Closed pavitrakumar78 closed 6 years ago

pavitrakumar78 commented 7 years ago

Hi,

I have been exploring your example code of dual networks in dqn. In that, I don't see how the target network is really used in your implementation. Its weights are updated at constant intervals, but you don't "use" it anywhere. The existence of target network is to compute the target_q values right? which is 'qpost' in your code if I am not mistaken. So, shouldn't line 144 be

qpost = target_model.predict(poststates)

instead of

qpost = model.predict(poststates)

Please correct me if I'm wrong, I am still learning about dqns! :)

tambetm commented 7 years ago

Oh crap, you are right! I don't know how this bug slipped through. I remember spending elaborate amounts of time tuning tau and that was all for nothing? Can't believe it...

I don't have access to Minecraft on computer I'm on, but I tested with my original CartPole code and it seems to make learning slower, but more stable. Basically you can achieve previous result by setting --tau=1.

Let me know if the duel code is working for you. I tested it in very initial stages and don't really remember the results.

pavitrakumar78 commented 7 years ago

I also didn't notice it when I was testing on Minecraft envs..! I will let you know how it performs. The code (with the bug) was working (learning happens) for Minecraft basic, I've yet to test it for other minecraft envs.
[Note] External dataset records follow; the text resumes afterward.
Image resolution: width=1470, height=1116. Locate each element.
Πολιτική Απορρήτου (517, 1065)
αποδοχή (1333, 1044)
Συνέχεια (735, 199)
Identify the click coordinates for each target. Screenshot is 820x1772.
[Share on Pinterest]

pavitrakumar78 commented 7 years ago

@tambetm Did you try the duel.py code on any env other than MinecraftBasic? I am having a hard time training for any other environment - Agent trying to learn CliffWalking-Level doesn't seem to show any learning. I am trying it on Eating1-Level at the moment.
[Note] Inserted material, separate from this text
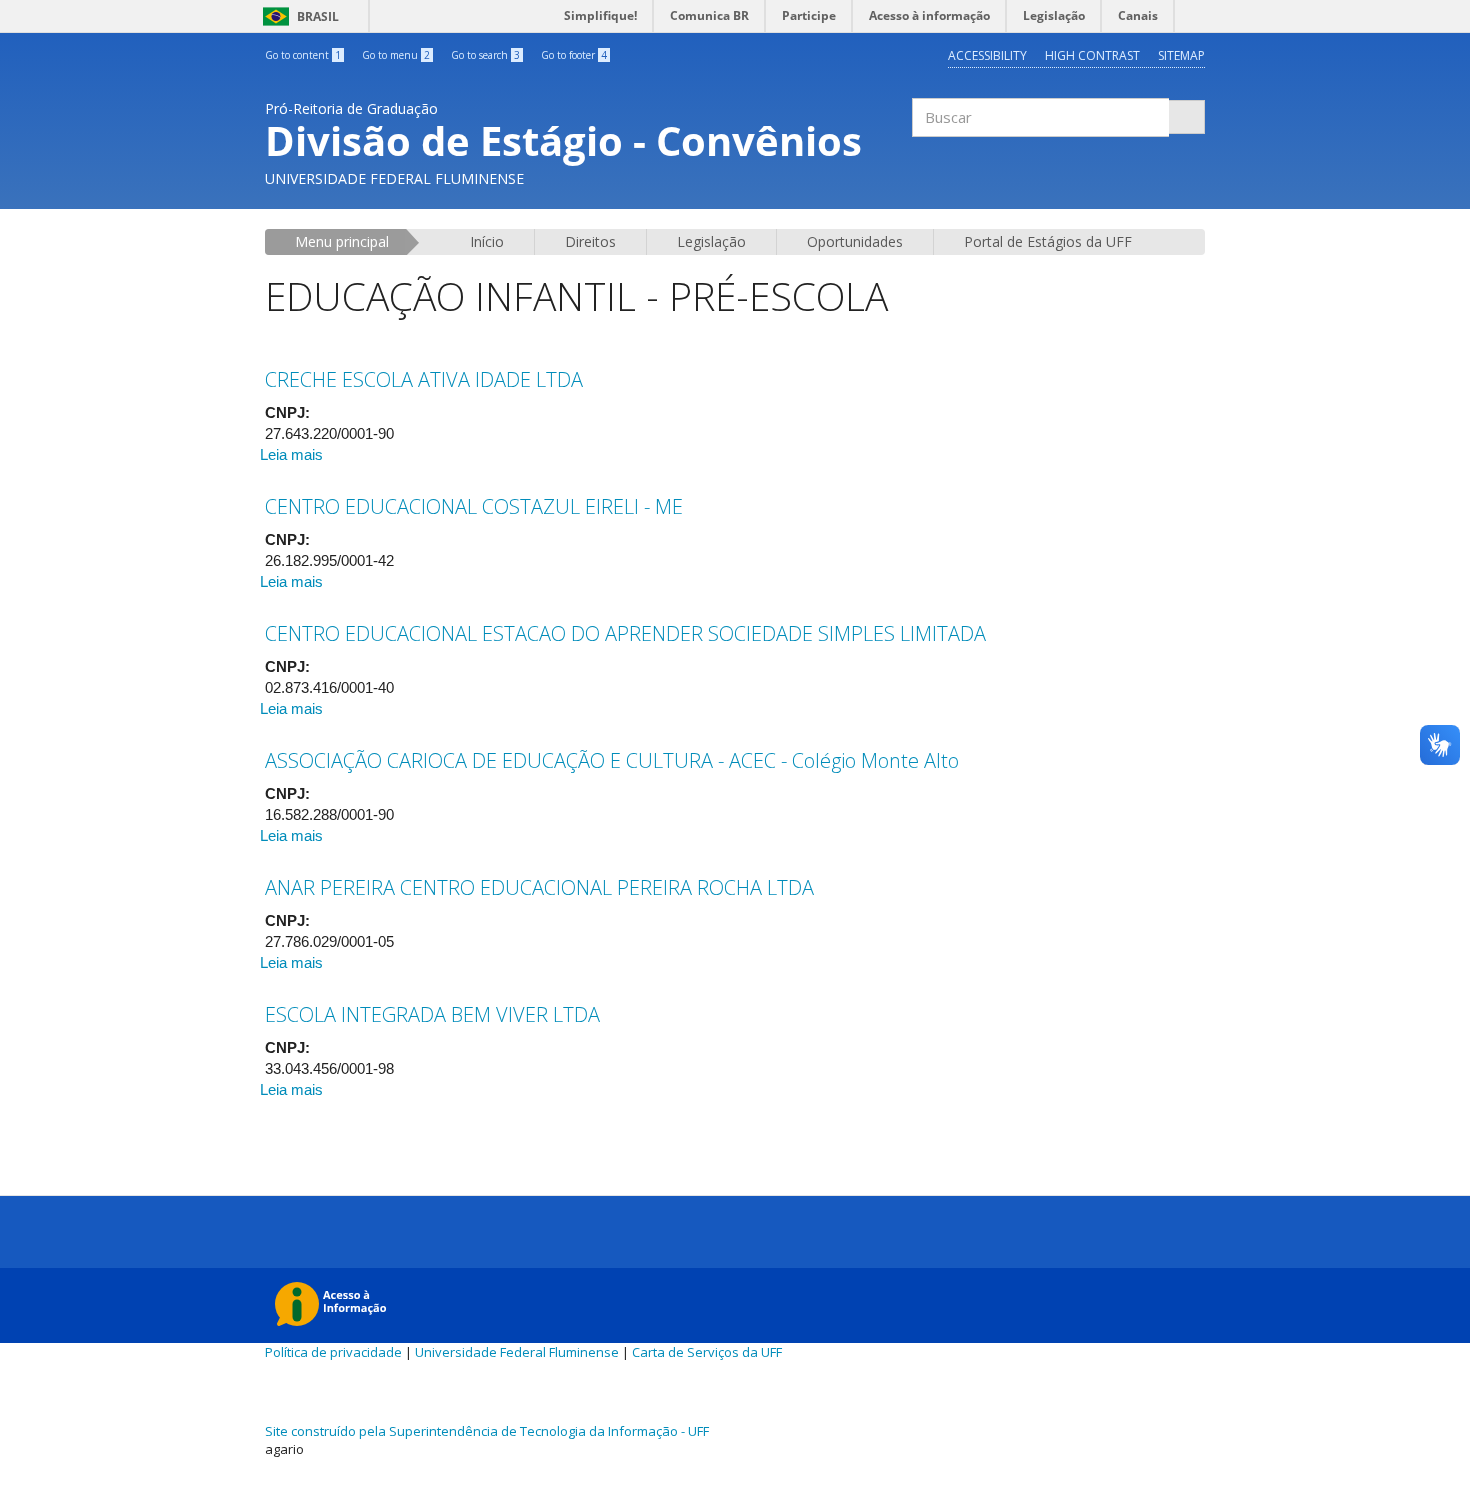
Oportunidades (855, 241)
Also, another issue is that is it possible to view the testing in a higher resolution? If we do the training in 40x30 size, is there a way to view the testing (as a video) in a higher resolution? I tried resizing higher resolution to 40x30 size, but that gives bad testing performance.

tambetm commented 7 years ago

I'm not sure I actually got duel.py doing anything reasonable. Maybe I should delete it from repo...
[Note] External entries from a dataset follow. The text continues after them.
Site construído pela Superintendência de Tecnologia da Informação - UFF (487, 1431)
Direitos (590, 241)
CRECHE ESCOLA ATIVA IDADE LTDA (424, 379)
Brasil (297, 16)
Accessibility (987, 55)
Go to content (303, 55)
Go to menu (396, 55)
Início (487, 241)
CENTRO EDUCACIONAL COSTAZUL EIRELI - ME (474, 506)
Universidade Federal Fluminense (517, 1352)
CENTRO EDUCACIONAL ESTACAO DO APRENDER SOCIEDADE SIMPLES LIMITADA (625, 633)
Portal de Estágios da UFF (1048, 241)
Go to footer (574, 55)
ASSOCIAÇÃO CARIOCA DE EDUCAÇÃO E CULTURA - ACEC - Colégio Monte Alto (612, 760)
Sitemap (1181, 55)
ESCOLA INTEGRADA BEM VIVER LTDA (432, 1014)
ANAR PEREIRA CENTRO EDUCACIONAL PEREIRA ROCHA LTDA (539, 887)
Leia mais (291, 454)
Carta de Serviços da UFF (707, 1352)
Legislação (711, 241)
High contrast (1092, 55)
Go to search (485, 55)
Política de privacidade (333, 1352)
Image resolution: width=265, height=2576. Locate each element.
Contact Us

I'm using following wrapper in my code:

from gym import ObservationWrapper
import cv2

class ResizeWrapper(ObservationWrapper):
    def __init__(self, env, width, height):
        assert isinstance(env.observation_space, Box)
        super(ResizeWrapper, self).__init__(env)
        self.width = width
        self.height = height
        self.observation_space = Box(0, 255, (height, width) + env.observation_space.low.shape[2:])

    def _observation(self, observation):
        return cv2.resize(observation, (self.width, self.height))

With this wrapper you can render Minecraft in full resolution (say 640x480) and env.render() method shows it like that. But agent observation is resized to 40x30 (or whatever arguments you gave to wrapper constructor).

pavitrakumar78 commented 7 years ago

Ah, I used a similar method to get it working! :) Your method is a nice and neat way of doing it! Thank you for the suggestion!

tambetm commented 6 years ago

Deleted duel.py and buffer.py from the project, because they were not really working.